With soldier-like rapidity he and Jerry made the necessary changes in their costume; the latter tapped at his door, and together they descended to the spacious drawing-room, before the blazing fire in which, at the end of a long vista, apparently of pictures, pilasters, and window-draperies, two ladies were seated.
Lady Julia Wilmot (she was an Earl's daughter) received them with a stately grace peculiar to herself, but she was too well-bred to display the least warmth of manner; and Jerry kissed her cheek, then her firm, white hand, and, after introducing 'Goring of Ours,' saluted his pretty cousin.
Lady Julia was a fine-looking woman past her fortieth year, but still very handsome, her complexion brilliantly pure, her face and forehead without a line, for thought and care had been alike unknown to her since she left her cradle. Her delicately pencilled black eyebrows and general outline of features were decidedly what are deemed aristocratic, and she gave her hand to Goring, while receiving somewhat frigidly Jerry's kiss upon her white cheek.
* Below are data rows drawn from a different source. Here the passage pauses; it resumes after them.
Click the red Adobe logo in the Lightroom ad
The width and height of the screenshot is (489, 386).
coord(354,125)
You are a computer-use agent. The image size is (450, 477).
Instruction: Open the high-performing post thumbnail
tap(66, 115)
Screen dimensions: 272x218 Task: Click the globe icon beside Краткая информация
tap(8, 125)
She was not emotional evidently, and deemed that any exhibition of pleasure on seeing her only son after an absence of a few months would be 'bad form.'
Emily Wilmot was decidedly a pretty girl, with blond hair, light blue eyes, a rather retroussé nose, a cherub-like mouth and dazzling skin.
'My cousin Emily,' said Jerry, 'Goring of Ours. I hope you will be great friends, but be careful, Emmy. Bevil is our regimental lady-killer—has passed the Guards' School of Instruction in the science of flirtation.'
'Absurd as ever, Jerry,' said his pretty cousin, tapping his hand with her feather fan, but beginning a conversation at once with Goring.
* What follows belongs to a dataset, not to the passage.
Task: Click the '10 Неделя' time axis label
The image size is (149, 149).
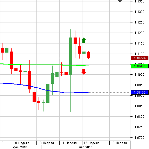Action: pos(46,143)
Aware that Jerry would arrive that day about dinner time, Cousin Emily had made her toilette with unusual care. She wore a rich black silk trimmed with amber satin; ruffles of rich old lace fell around her tapered arms that were white as a lily, and made the delicate lace seem quite yellow. Bracelets of topazes clasped her slender wrists. The colours chosen became the blond character of her beauty—for she was more than pretty—and yet the whole costume, though rather extreme, was not too much for a family dinner.
During the progress of the latter, which was protracted by an infinity of entrées and courses, yet was perfect in all its details, the quartette, on whom the butler and two tall valets were in attendance, found plenty to talk of. The expected departure of the regiment and other troops to the scene of a coming war in Africa; the last run with the Royal Buckhounds; the county news; the coming ball; who were invited and who were not, as ineligible; and some of the conversation on this mooted point reminded Bevil Goring of the proclivities of Sir Ranald Cheyne, as also did the amount of heraldry displayed on plate, the china, and everything, from the great silver epergne to the fruit knives, but it was precisely the same with my Lord Cadbury, the man of yesterday.
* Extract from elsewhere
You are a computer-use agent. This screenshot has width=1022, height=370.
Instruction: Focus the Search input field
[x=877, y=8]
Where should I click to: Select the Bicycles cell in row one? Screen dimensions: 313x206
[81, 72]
Here, however, it was, 'the genuine article;' on a fesse three eagles' heads and as many escalop shells, gules, crested with the eagle's head of Wilmot, given to the first of the name, Wyliamot, who, according to Dugdale, was settled antecedent to the Conquest in Nottinghamshire, though, unfortunately for Dugdale's veracity, the science of heraldry was unknown in England till long after that event.